[Cryptography] New SSL/TLS certs to each live no longer than 47 days by 2029

Andrew Lee andrew at joseon.com
Thu Apr 24 15:49:04 EDT 2025


On Apr 24, 2025, at 3:01 AM, Michael Kjörling <9bf3a7ef93bb at ewoof.net> wrote:
> 
> All other issues with blockchain technology aside, in what way does
> DNS CAA RRs (which restrict the set of CAs authorized to issue
> certificates for a given host name) solve the same problem as using a
> horrendously energy-intensive, storage- and bandwidth-hungry
> technology such as proof of work blockchain to distribute trust
> anchors for host names (and for DNSSEC no less)?
> 
> 

The CAA RR doesn’t do much since DNS can have a number of actors in control along the pipeline. In a simple attack, as many have aptly noted, if you connect to someone’s hotspot, they can run whatever they want for dns and routing including but not limited to the capture and reroute of any non-crypto enhanced dns requests to their own servers as well. In a more advanced attack, you can get control of some DNS registrar or even infiltrate and become an employee of said registrar.  

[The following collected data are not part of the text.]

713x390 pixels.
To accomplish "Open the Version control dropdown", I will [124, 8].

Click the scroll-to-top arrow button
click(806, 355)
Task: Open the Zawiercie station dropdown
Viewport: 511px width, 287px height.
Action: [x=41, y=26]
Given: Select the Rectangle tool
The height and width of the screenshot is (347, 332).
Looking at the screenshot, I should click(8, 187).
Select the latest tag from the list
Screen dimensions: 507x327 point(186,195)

Blockchain, for all its "horrendously energy-intensive, storage and bandwidth hungry” resource usages, guarantees that the resource records are in fact those desired by the holder(s) of the private key of said name.

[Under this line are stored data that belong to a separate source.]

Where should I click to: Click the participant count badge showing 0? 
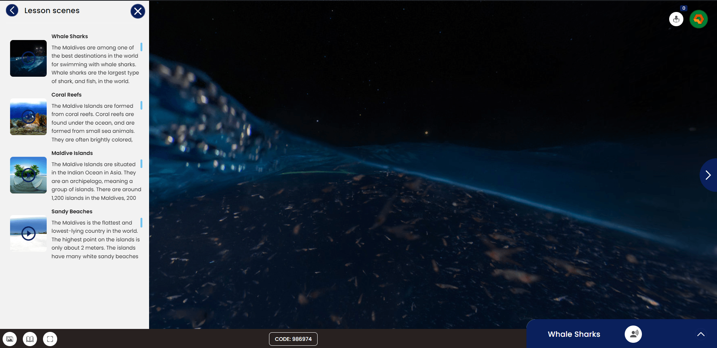684,8
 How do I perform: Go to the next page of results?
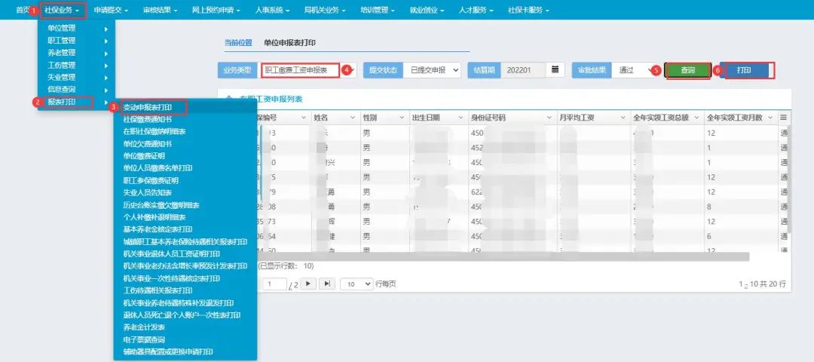pyautogui.click(x=310, y=284)
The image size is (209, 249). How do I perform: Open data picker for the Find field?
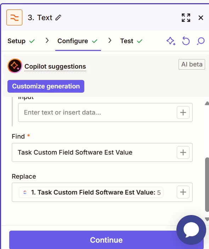pos(183,152)
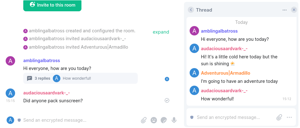Open the emoji picker
300x128 pixels.
[x=154, y=120]
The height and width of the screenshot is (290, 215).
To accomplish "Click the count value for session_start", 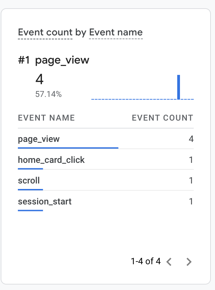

Even with DNSSEC, to be clear, there are still other actors who can do things (who controls your tld, not you right?).

By moving this last root level of trust to a consensus blockchain, you get true p2p authentication with no outside actors in the provenance of verification/chain of trust.

No actors means no theater (which is what is there now as proven by the number of cataclysmic events that have occurred as a result of the known vulnerabilities of the CA architecture).

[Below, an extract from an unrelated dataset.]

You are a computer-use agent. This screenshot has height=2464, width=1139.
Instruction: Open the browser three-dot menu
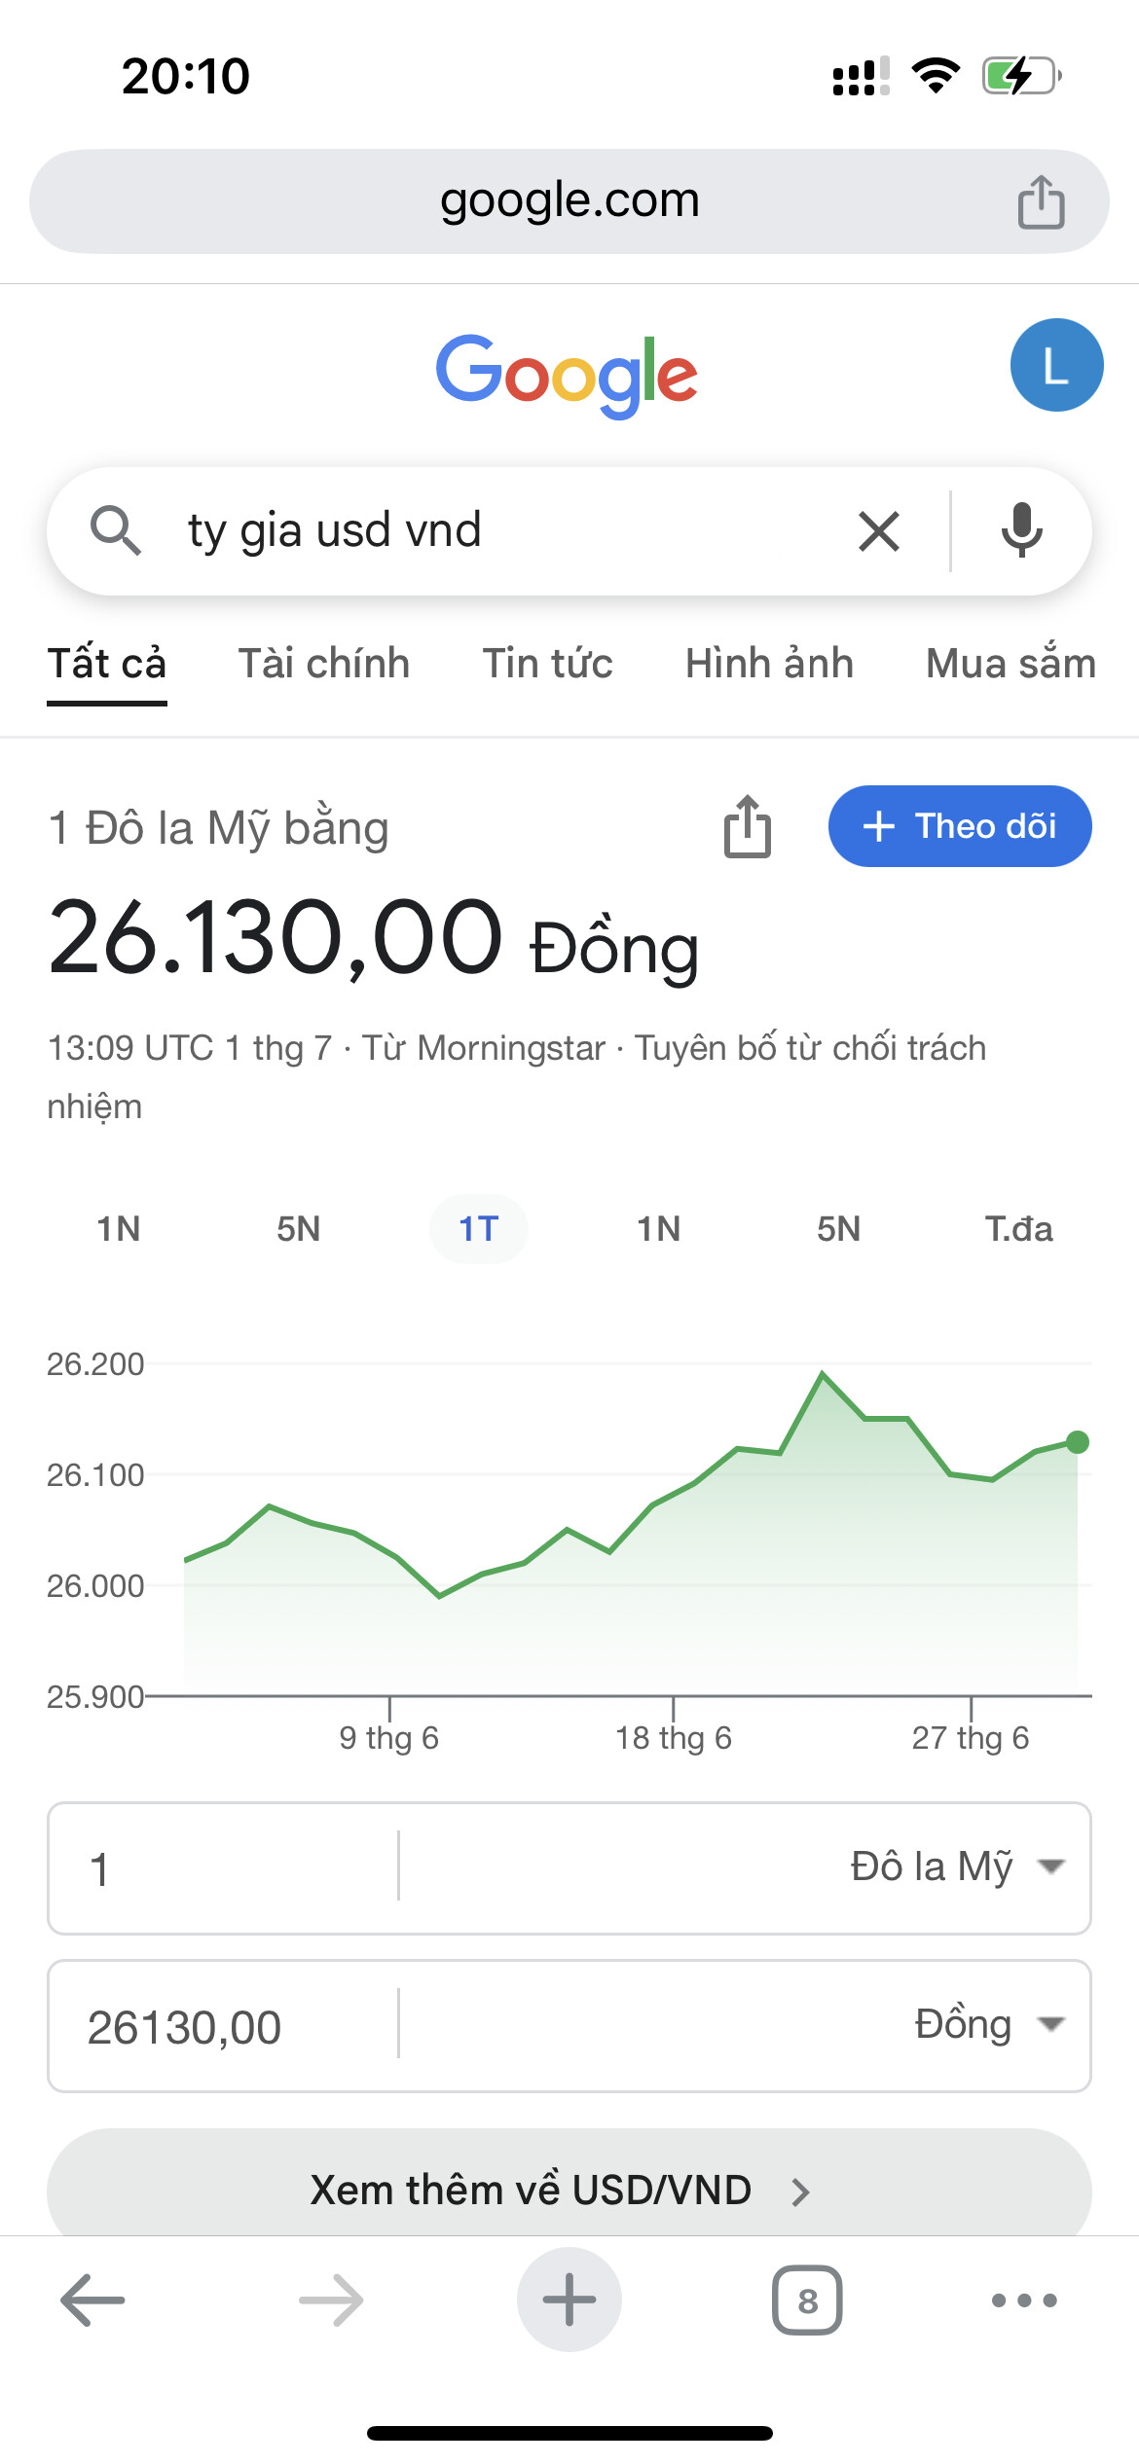(1024, 2301)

Energy, storage and minimal bandwidth is a tiny price to pay for that.


> There is no _single_ to the TLS PKI ecosystem. As I mentioned in an
> earlier email in this thread to which you replied, there are even
> multiple (though, admittedly, few) independently maintained lists of
> root CAs.

All that aside, it doesn’t matter because the official "X.509” certificate system allows a single signing validator and for this reason they decided to do this centralized validator CA system.

If you look at GPG/PGP+WoT you can have a number of signers(validators).


Anyway, it is what it is. The force is strong in the CAbal and with enough layers built on top of a system, a system becomes permanent ever so easily without as one mentioned earlier in the thread, a cataclysmic event.